だから私は、ひたすら修行をした。生前? 地球でのトレーニングが好きな私には、この世界が向いていると思う。ステータスと言う指標があり、レベルもある。努力が目に見えた形で報われるって言う素晴らしい特典付き。
「そろそろ、魔獣の森にチャレンジしてみよっかなー」
「魔王が魔獣の森にいると言うのは本当なのか? 桜殿」
話しかけて来たのは最早顔馴染みになった脱糞王様だ。
「お爺いちゃん、いくら城の中でも1人でうろちょろしちゃだめでござるよ! この世界にはオムツが無いんでござるから」
「オムツがなにかわからんが御主位だぞ。ワシを小馬鹿にしとるのは」
お爺いちゃんに、怒られたでござる。
「お爺いちゃんには感謝してるよ? 初対面があれだったから、脱糞のイメージが強過ぎるだけで……」
「いきなり、兵士もろとも全裸にされてみろ! しかも信じられないレベルの殺気を向けられたし、怖かったんじゃよ!」
王様がこれで、この国は大丈夫なんでござるかなー。
「最初隠れている私の居場所を、直ぐに見つけたお爺いちゃんとは思えんでござるな」
「ははは、それを言うな。緊張せずに気兼ねなく話せるのは桜殿位何じゃよ」
そう言ったお爺いちゃんには、哀愁が漂っていた。
「魔獣の森に行っても私はここに帰って来るよ。この世界で、私に居場所をくれたのはお爺いちゃんだからさ」
「泣かせるのおー!! 儂も桜殿いや桜を孫と思っておる! だからいくら神託であろうと、魔王討伐なんて危険な事はして欲しくないんじゃよ!」
お爺いちゃんは、早くに孫娘を流行病で無くしている。私を見る目はきっと孫娘を重ねているのだろう。くすぐったいが悪い気はしないでござる。

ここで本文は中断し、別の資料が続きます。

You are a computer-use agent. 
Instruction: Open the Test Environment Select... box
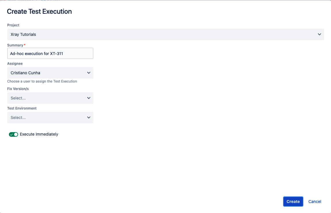[x=50, y=118]
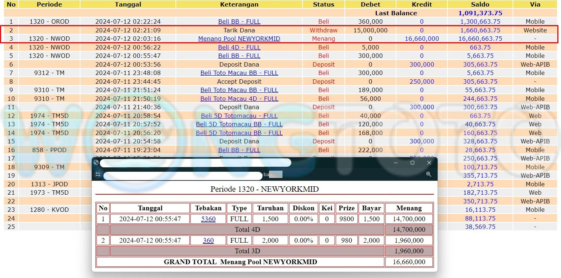Open the Beli 4D - FULL link
This screenshot has width=561, height=278.
click(x=239, y=47)
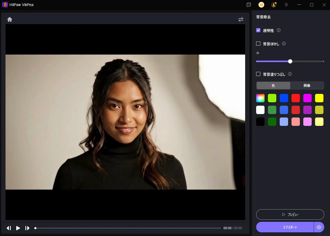The width and height of the screenshot is (330, 236).
Task: Enable the 背景ぼかし checkbox
Action: [258, 44]
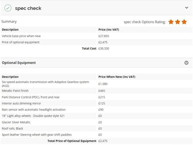The height and width of the screenshot is (145, 193).
Task: Click the Glacier Silver Metallic entry
Action: click(x=16, y=122)
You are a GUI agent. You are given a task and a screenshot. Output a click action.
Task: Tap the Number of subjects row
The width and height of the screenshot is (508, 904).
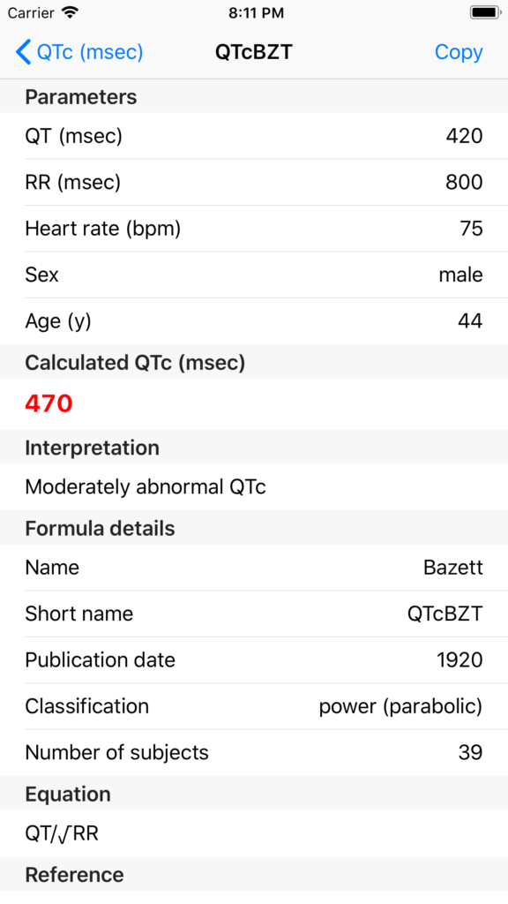[254, 752]

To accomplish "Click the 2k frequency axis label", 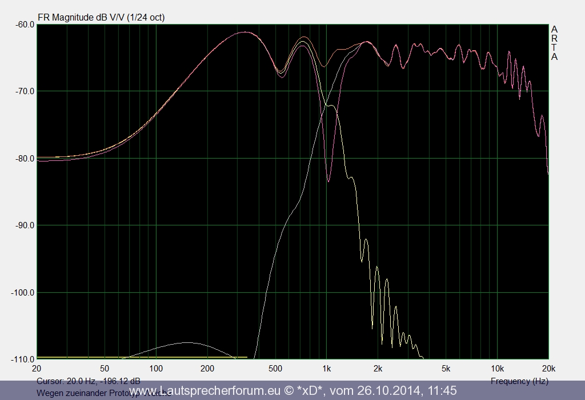I will coord(378,367).
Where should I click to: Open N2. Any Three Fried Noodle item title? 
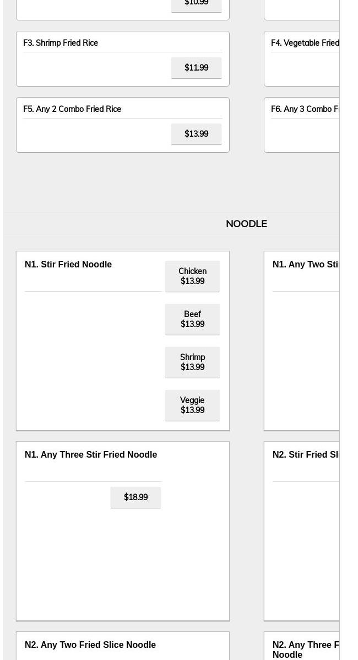(x=306, y=650)
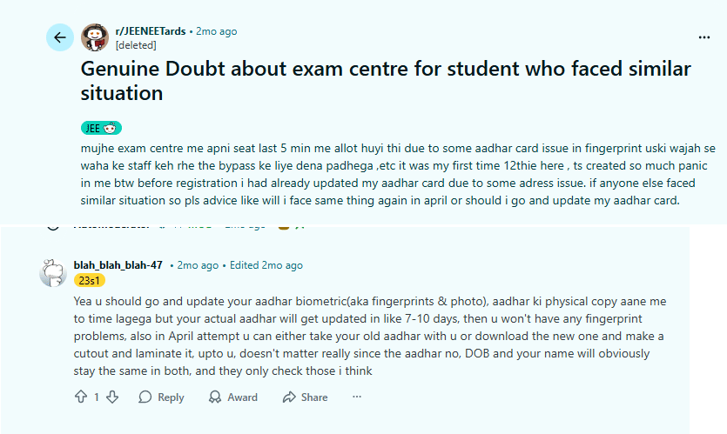Go back using the left arrow button
The image size is (727, 434).
(x=59, y=37)
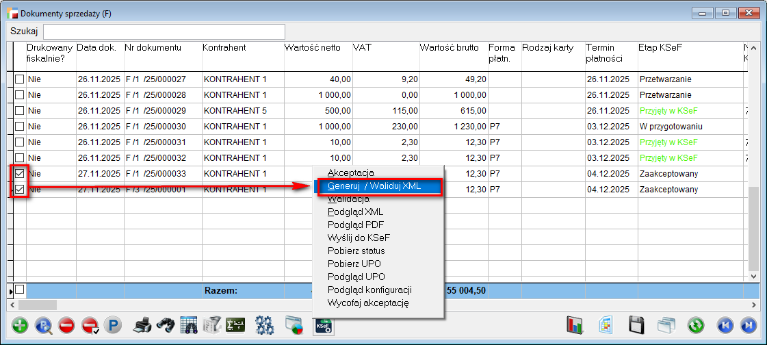Click the blue letter P icon
767x345 pixels.
(112, 326)
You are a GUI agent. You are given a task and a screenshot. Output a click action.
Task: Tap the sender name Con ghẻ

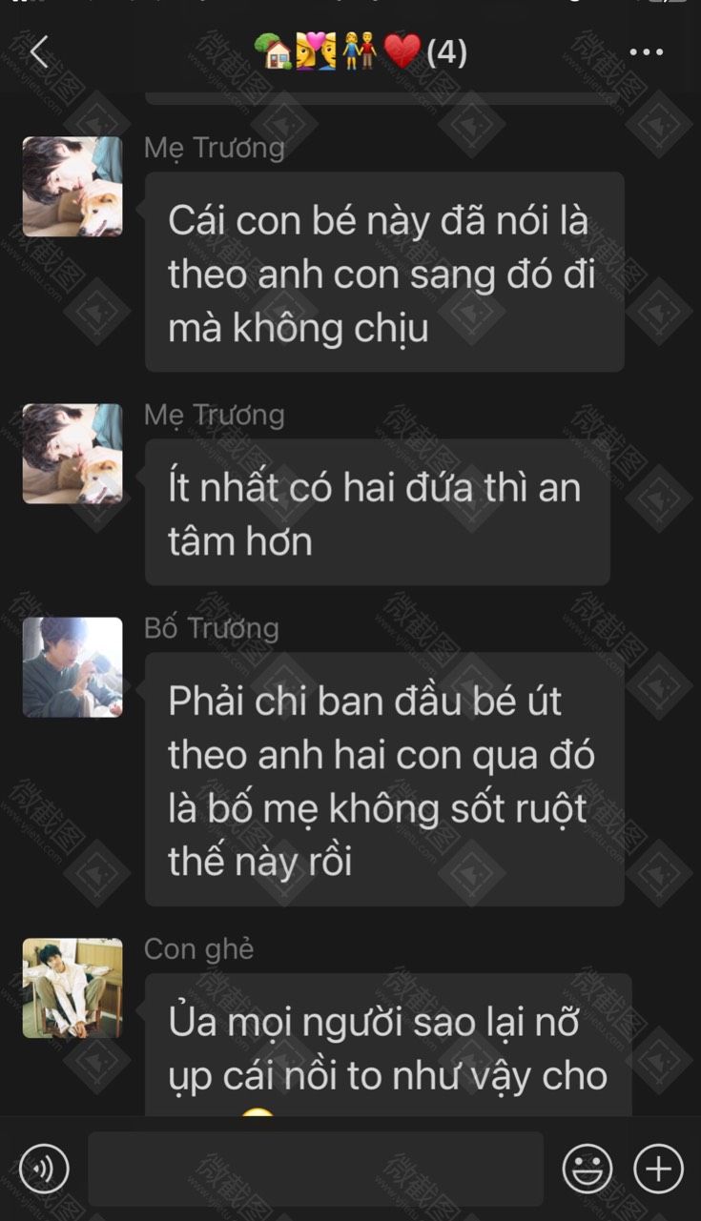point(199,949)

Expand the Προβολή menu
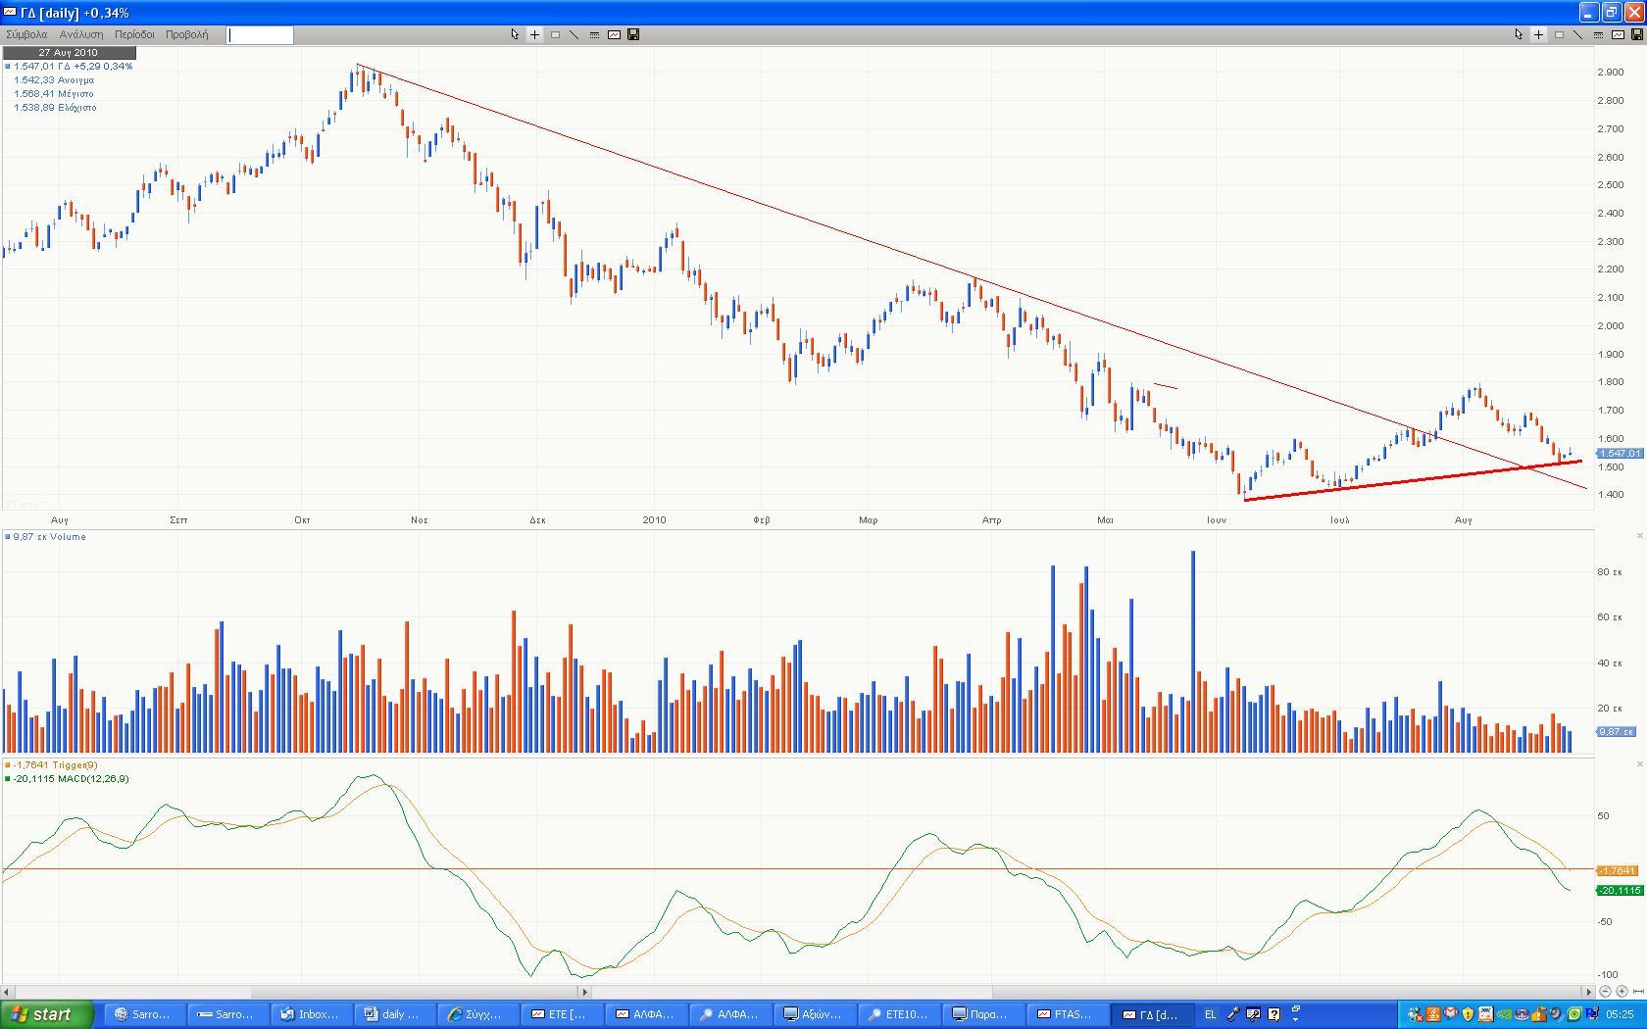point(186,34)
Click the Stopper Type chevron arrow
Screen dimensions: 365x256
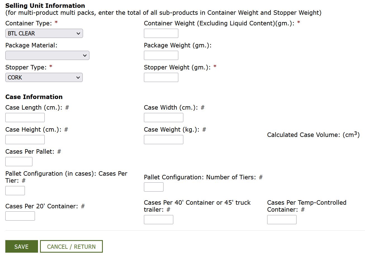point(78,78)
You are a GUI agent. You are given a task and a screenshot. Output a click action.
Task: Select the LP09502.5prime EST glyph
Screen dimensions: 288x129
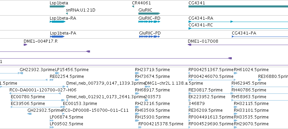(52, 127)
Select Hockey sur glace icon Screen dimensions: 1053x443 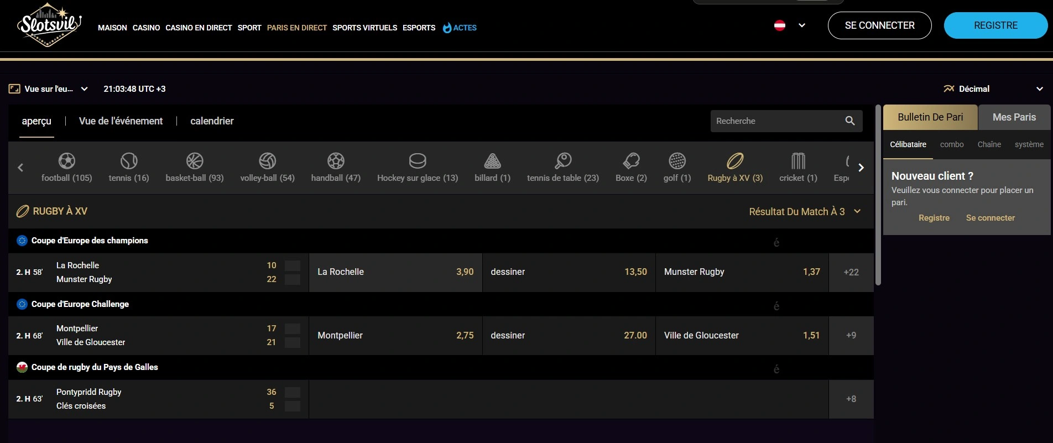pyautogui.click(x=418, y=161)
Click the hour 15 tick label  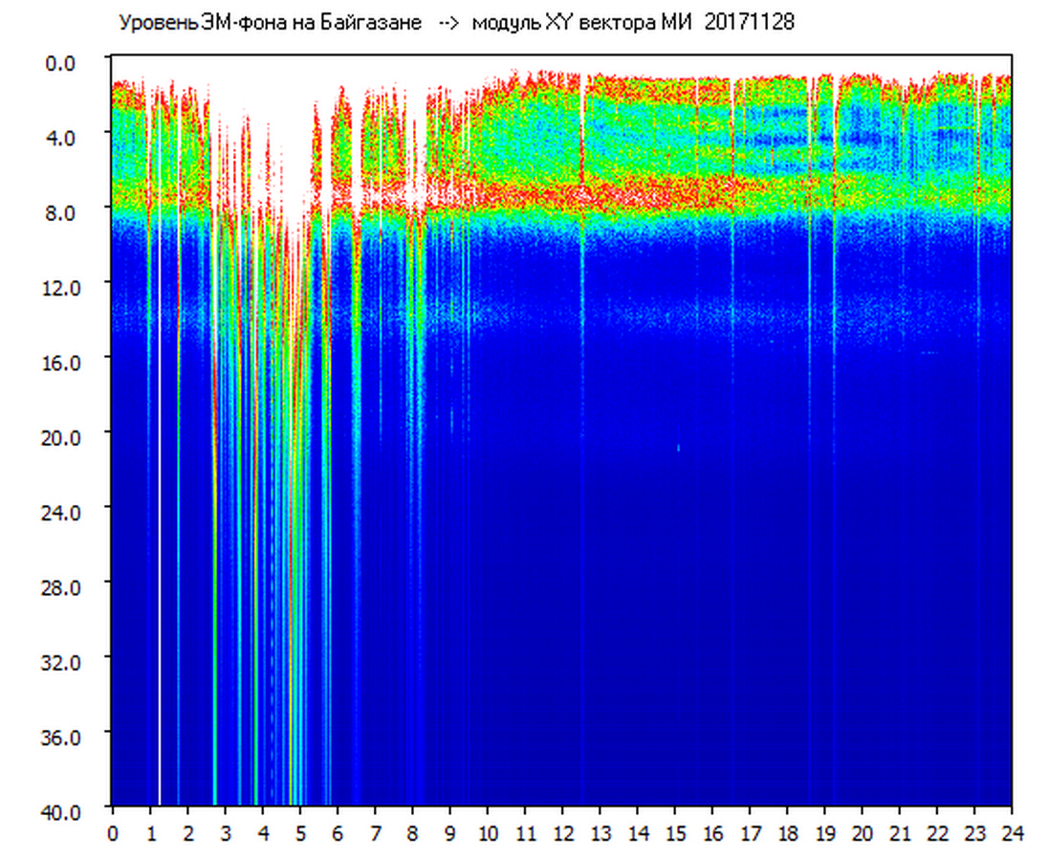click(675, 833)
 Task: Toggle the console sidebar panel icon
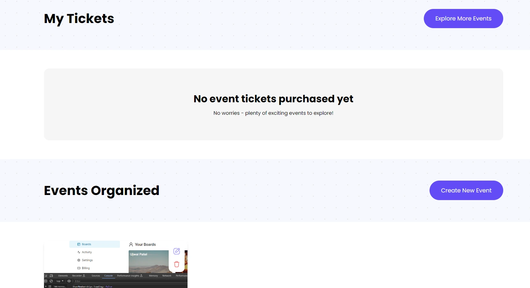(x=46, y=281)
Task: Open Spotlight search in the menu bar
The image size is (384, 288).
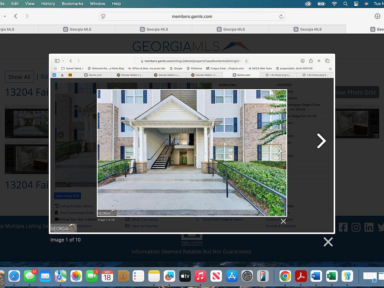Action: [345, 4]
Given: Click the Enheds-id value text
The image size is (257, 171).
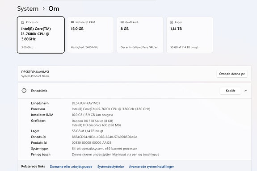Looking at the screenshot, I should (x=105, y=137).
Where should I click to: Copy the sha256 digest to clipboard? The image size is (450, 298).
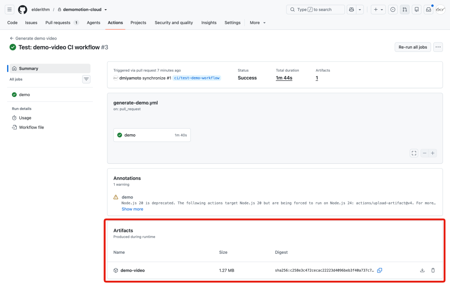point(379,270)
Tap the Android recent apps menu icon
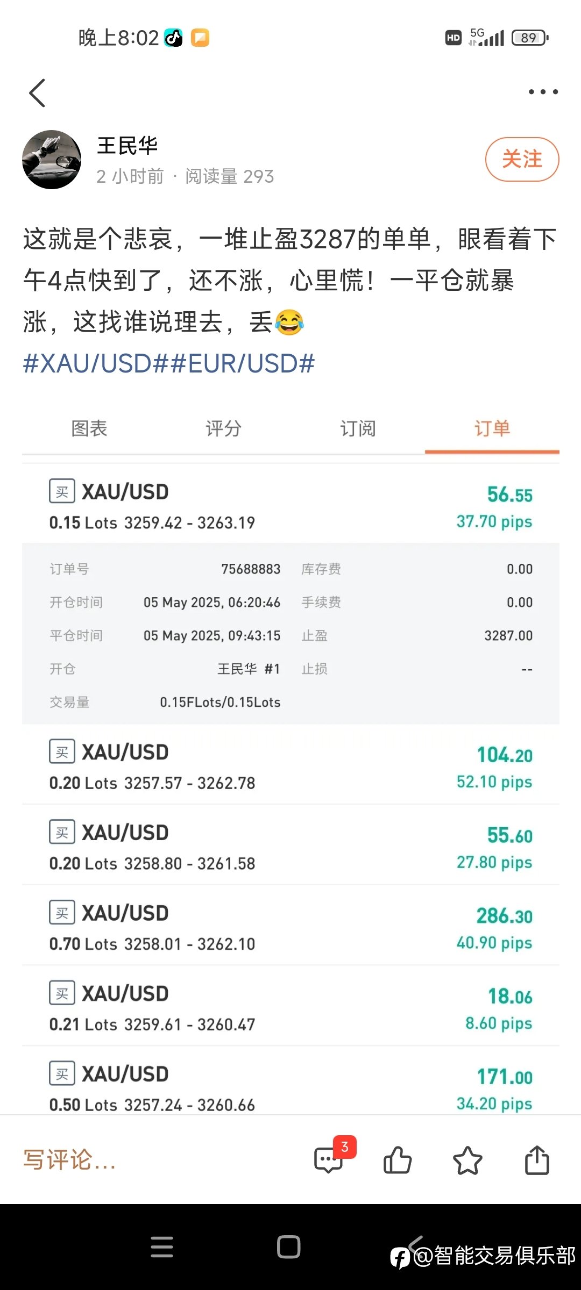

「神託だから仕方ないでござるよ、もう1人の人は言う事聞かないだろから」
お爺いちゃんは、涙を流していた。
「わかっておる……。わかっておるんじゃがのう。魔族と戦うために、呼び出した我が国が言えた義理ではないのじゃが……」
「その話は何度も謝られたし、もう気にしてないでござるよ! そうだ明日出発だから、晩ご飯は一緒に食べるでござる」
「そうじゃなあ、今日は盛大にパーティじゃ!」
その後、王国の皆んなとどんちゃん騒ぎをした。
♢出発の朝
「装備は? 薬は? 武器は? 食料は? 水は? ハンカチは? 忘れ物は無いか?」
「ニシシシお爺いちゃん、お母さんみたい。大丈夫だよ! 無理はしないし、神様から貰った力もあるから。何かあったら直ぐに帰って来るでござるよ」
「ほんとじゃな? ほんとじゃな?」
「ニシシシお爺いちゃん小指だすでござる」
「ん? こうか?」
「ニシシシ、指切りゲンマン嘘ついたら針千本のーます! 指輪切った!」
私はお爺いちゃんと、指切りをした。
「ひいいい、なんじゃ呪いか! 針千本飲ますとは!」
お爺いちゃんが、めちゃくちゃ怯えてしまったでござる。
「ニシシシ違う違う、私の国の約束でござる。約束を破らないよーにって」
「なんじゃ、心臓に悪いわい……」
「それじゃ行って来るでござる!」
兵士や王様達に見送られ、私は出発した。
♢魔獣の森
「うーん魔獣の森の何処に居るかわからんでござるからなあ。赤髪幼女も倒して欲しいなら、ちゃんと場所を言えば良いのに」
とりあえず先ずは高い木の上から偵察してみるでござるかな。
「ニシシシ、適当に真っ直ぐ進むでござる」
木の上からモンスターを鑑定して見ると明らかにレベルが上がっている。
「モンスター強くなり過ぎでござる。私が間引いていたモンスター達よりも、平均すると40以上は高いでござる」
明らかな異常事態。とりあえずスキルで忍鳥を作り飛ばすでござる。王国に連絡するでござる。
「お爺いちゃんに伝えるでござる」
下手したら王国に被害も出るでござる。
「とりあえずトラップを撒きまくるしかないでござる。トラップだけで対処出来るとは思えないでござる、原因はやはり魔王でござるか? ヒイラギヨーイチさんが関わってるのでござるか? ありえないと思うけど」
とりあえず調査するでござる、隠遁で姿を消して調べるしかないでござる。
王国に連絡しながら森の調査を続行した。
「こんなに大変だとは思わなかったでござる、お爺いちゃんも心配してるしなあ。困ったでござる」
『ーーーーーーーだよおー!!』
「声? あの声は赤髪幼女? 近くにいるでござるか?」
私は声がする方に歩みを進めようとして、悪寒が走って私は足を止めた。
「なんでござる? この誰かに見られているような」
圧倒的な強者の気配、これがヒイラギヨーイチさん?
「こんなの勝てる訳ないでござる……。王国に攻め込まれたらお爺いちゃんや城の皆んなが……。私が、私がなんとか穏便に事を運ばないと……」
私は恐怖を押し殺しながら、強烈な気配の元へ歩いて行く。凄く怖いけど……なんとかしなきゃ。
死を覚悟する兵士はこんな心境なんだろうなあ。
だけど、私の目に飛び込んできた事実は、私の覚悟や理解を大きく超えていた。